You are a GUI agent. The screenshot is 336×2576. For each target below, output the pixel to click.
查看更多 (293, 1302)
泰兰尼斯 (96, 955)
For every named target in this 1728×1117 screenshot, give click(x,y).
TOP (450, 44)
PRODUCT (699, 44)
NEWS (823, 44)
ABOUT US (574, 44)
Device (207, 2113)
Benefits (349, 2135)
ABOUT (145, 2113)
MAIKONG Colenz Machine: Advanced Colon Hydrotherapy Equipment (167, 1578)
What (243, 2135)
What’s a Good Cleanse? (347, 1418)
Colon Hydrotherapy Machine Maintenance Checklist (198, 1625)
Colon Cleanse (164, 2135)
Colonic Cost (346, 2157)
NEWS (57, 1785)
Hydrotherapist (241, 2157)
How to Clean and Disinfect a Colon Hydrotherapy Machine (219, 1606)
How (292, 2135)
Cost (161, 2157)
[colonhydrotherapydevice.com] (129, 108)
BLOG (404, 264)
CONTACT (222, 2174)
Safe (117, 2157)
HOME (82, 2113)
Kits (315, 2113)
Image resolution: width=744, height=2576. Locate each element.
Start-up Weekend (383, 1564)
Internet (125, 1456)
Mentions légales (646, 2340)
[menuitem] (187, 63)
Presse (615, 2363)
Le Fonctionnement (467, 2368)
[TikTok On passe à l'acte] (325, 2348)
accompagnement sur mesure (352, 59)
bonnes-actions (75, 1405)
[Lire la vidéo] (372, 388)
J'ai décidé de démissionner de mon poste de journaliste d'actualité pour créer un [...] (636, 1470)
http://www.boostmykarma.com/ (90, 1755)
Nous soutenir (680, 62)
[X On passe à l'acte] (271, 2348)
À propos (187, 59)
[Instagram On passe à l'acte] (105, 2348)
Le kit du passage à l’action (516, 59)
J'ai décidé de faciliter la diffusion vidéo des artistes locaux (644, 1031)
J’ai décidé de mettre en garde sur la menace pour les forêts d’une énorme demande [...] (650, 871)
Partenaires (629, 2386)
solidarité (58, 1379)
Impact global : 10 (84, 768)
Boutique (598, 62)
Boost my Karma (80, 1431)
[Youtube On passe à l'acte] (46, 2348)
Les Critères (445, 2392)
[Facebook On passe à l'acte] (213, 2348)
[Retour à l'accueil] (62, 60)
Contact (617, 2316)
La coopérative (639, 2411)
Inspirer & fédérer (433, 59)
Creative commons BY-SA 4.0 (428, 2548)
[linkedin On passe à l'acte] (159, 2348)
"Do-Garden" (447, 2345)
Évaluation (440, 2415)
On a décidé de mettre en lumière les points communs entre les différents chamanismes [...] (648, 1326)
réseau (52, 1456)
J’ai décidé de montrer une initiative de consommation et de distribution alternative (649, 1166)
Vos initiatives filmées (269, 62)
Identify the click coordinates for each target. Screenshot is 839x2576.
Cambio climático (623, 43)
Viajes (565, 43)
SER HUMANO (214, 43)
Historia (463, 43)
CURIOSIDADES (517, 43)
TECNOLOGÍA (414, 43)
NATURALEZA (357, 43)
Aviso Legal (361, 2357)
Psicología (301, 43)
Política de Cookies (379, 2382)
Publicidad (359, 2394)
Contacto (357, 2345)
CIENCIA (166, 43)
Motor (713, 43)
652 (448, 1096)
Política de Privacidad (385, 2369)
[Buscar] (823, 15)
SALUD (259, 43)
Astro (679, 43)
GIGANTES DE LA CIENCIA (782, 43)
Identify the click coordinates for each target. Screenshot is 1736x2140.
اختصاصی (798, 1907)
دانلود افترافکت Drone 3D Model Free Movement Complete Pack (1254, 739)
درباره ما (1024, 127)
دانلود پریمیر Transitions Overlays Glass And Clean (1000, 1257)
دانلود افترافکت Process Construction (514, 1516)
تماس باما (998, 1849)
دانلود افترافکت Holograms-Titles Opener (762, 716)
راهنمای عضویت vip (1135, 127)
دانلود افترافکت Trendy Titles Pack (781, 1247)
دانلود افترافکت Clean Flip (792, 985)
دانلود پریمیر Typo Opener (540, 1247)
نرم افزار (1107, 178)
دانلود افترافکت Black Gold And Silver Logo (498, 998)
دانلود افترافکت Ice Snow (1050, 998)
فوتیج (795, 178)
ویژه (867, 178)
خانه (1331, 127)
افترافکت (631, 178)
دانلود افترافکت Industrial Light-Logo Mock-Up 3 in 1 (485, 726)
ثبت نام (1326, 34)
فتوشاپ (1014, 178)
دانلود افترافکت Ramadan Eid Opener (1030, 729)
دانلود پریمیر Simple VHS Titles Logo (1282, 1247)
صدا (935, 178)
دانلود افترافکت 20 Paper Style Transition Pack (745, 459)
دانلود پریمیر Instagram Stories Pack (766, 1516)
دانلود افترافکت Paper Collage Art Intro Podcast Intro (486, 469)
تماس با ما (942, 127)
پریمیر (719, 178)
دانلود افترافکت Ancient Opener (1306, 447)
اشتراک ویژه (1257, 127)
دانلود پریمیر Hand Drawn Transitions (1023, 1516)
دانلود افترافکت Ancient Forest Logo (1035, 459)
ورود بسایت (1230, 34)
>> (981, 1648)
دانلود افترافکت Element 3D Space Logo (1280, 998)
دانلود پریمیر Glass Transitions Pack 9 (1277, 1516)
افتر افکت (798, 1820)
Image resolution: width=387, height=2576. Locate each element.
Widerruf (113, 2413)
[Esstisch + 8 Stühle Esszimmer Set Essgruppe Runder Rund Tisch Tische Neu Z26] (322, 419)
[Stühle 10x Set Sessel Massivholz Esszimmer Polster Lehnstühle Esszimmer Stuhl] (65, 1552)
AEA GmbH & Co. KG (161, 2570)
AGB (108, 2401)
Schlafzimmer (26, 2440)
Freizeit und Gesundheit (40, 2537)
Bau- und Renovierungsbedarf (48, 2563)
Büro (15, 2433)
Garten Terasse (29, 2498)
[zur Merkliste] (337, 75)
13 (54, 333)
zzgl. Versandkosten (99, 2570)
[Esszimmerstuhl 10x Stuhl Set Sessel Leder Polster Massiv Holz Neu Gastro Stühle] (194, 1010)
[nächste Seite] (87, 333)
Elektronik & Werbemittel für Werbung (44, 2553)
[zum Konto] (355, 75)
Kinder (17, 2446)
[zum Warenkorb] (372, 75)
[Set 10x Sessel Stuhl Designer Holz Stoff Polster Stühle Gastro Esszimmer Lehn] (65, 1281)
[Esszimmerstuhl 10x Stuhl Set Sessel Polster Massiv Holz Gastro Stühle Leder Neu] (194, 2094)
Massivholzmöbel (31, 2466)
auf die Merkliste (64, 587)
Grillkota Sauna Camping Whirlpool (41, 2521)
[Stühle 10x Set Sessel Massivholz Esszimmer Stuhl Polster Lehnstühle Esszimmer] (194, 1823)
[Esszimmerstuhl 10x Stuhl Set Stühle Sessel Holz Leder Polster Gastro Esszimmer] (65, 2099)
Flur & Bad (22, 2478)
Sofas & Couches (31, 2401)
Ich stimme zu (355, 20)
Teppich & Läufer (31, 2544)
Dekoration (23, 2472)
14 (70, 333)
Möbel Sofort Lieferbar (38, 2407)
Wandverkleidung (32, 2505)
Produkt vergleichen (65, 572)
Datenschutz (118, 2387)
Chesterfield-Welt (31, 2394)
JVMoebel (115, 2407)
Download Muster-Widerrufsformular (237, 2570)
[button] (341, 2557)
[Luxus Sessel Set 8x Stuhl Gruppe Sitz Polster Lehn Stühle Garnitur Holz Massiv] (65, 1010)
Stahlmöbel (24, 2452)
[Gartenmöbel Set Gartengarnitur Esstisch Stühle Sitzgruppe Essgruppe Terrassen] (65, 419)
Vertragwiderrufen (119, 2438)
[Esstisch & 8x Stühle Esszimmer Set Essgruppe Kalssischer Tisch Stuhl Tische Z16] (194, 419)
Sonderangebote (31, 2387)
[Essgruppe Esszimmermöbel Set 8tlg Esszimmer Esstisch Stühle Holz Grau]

Work task: In the listing above, show every line with the word "Stuhl".

Your solution:
[Stühle 10x Set Sessel Massivholz Esszimmer Polster Lehnstühle Esszimmer Stuhl] (65, 1552)
[Esszimmerstuhl 10x Stuhl Set Sessel Leder Polster Massiv Holz Neu Gastro Stühle] (194, 1010)
[Set 10x Sessel Stuhl Designer Holz Stoff Polster Stühle Gastro Esszimmer Lehn] (65, 1281)
[Esszimmerstuhl 10x Stuhl Set Sessel Polster Massiv Holz Gastro Stühle Leder Neu] (194, 2094)
[Stühle 10x Set Sessel Massivholz Esszimmer Stuhl Polster Lehnstühle Esszimmer] (194, 1823)
[Esszimmerstuhl 10x Stuhl Set Stühle Sessel Holz Leder Polster Gastro Esszimmer] (65, 2099)
[Luxus Sessel Set 8x Stuhl Gruppe Sitz Polster Lehn Stühle Garnitur Holz Massiv] (65, 1010)
[Esstisch & 8x Stühle Esszimmer Set Essgruppe Kalssischer Tisch Stuhl Tische Z16] (194, 419)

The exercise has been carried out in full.